SHORT PROBLEM: Gather every line in the items below that contains the string "label". The match is case-sensitive.

— Start of DATA TO USE —

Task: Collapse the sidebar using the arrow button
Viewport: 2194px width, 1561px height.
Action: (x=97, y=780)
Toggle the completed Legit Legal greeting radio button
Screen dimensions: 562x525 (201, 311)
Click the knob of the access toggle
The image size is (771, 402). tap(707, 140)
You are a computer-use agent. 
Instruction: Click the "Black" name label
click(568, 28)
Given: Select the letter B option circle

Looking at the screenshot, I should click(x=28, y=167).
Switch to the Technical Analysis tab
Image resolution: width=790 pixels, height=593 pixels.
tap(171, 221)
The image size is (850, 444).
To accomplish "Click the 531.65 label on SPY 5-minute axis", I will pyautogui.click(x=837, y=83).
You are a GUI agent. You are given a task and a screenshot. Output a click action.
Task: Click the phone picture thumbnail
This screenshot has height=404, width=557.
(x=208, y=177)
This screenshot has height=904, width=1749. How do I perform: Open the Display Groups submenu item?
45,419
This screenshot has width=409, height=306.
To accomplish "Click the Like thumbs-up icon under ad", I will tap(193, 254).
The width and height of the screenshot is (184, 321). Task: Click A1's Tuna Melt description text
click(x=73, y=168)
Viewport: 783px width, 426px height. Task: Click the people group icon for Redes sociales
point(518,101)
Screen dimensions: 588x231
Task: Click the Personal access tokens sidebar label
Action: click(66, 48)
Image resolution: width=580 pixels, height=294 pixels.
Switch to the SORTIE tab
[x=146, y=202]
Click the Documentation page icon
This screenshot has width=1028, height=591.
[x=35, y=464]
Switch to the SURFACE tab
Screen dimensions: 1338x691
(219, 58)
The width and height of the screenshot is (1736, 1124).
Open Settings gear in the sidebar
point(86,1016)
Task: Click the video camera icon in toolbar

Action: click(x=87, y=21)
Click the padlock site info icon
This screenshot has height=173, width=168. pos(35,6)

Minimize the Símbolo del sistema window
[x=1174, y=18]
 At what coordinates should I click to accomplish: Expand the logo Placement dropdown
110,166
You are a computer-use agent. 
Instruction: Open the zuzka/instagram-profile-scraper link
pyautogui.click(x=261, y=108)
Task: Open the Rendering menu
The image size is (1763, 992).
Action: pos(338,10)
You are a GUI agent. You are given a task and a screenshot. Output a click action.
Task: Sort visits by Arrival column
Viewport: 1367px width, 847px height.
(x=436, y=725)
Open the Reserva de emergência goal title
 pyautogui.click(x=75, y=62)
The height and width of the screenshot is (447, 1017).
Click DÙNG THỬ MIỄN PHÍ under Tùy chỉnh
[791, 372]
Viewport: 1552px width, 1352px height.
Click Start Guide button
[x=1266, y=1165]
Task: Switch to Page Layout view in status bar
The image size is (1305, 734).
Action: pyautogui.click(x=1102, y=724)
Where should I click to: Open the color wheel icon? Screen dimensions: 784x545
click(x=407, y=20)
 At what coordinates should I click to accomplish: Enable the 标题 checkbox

— End of DATA TO USE —

FULL OUTPUT:
Instruction: Click the "Black" name label
To accomplish "Click the 531.65 label on SPY 5-minute axis", I will pyautogui.click(x=837, y=83).
Task: Click the Personal access tokens sidebar label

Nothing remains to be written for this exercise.